WHAT TO PRODUCE:
Since the pictures are not wanted, copy only the text of every record exactly.

RECORD EXTRACTS:
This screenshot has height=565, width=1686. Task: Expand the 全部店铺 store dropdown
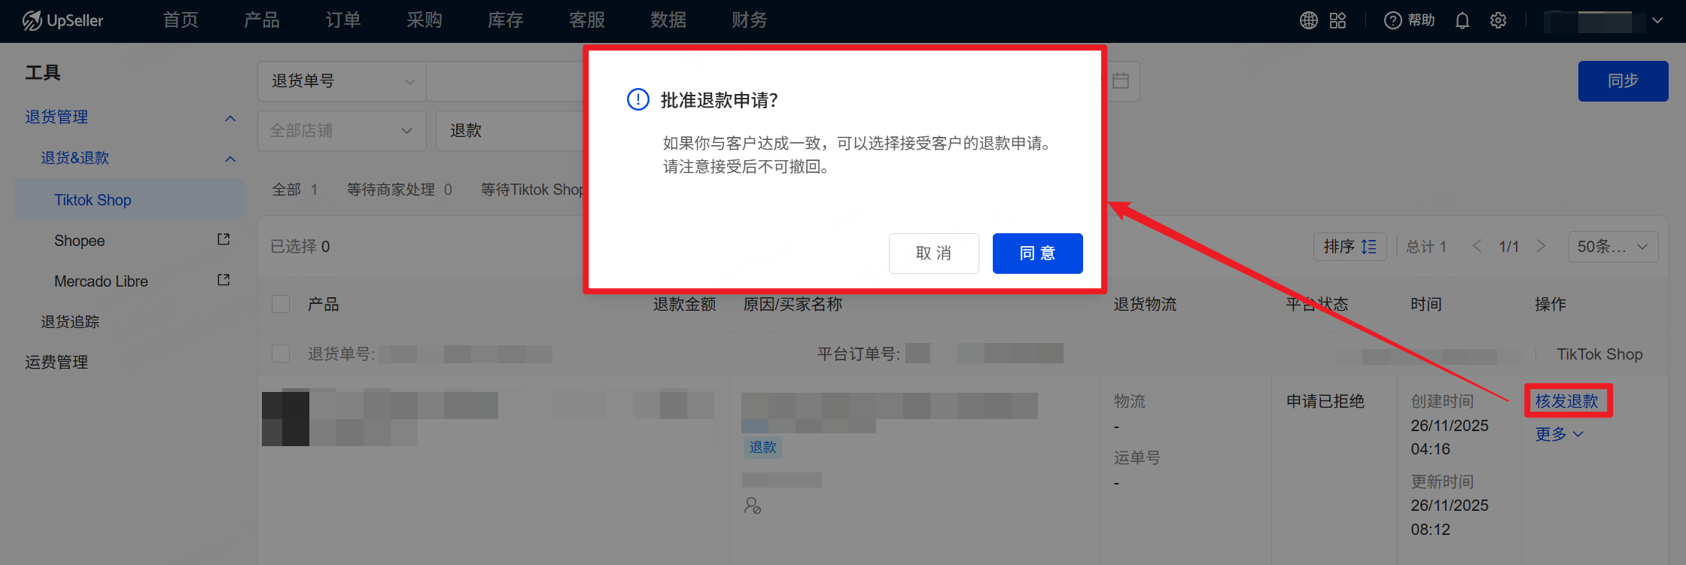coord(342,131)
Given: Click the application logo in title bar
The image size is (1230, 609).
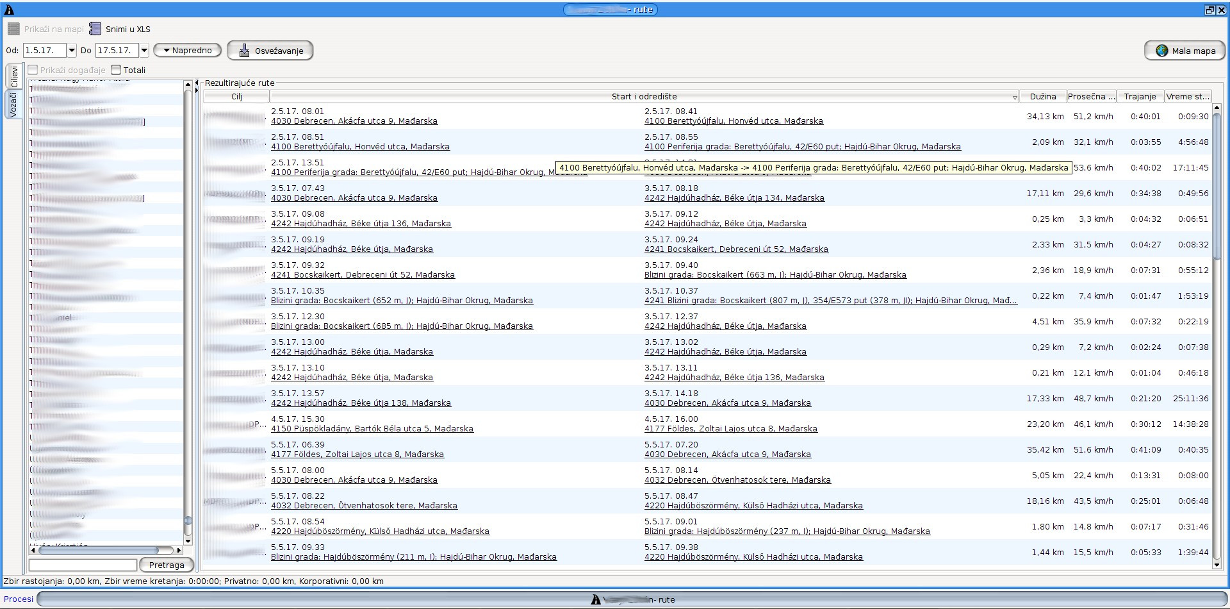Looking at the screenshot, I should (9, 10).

SOLVED EXERCISE:
This screenshot has height=565, width=1686. Task: Expand the 全部店铺 store dropdown
coord(342,131)
Given: Click the application logo in title bar
The image size is (1230, 609).
Looking at the screenshot, I should (9, 10).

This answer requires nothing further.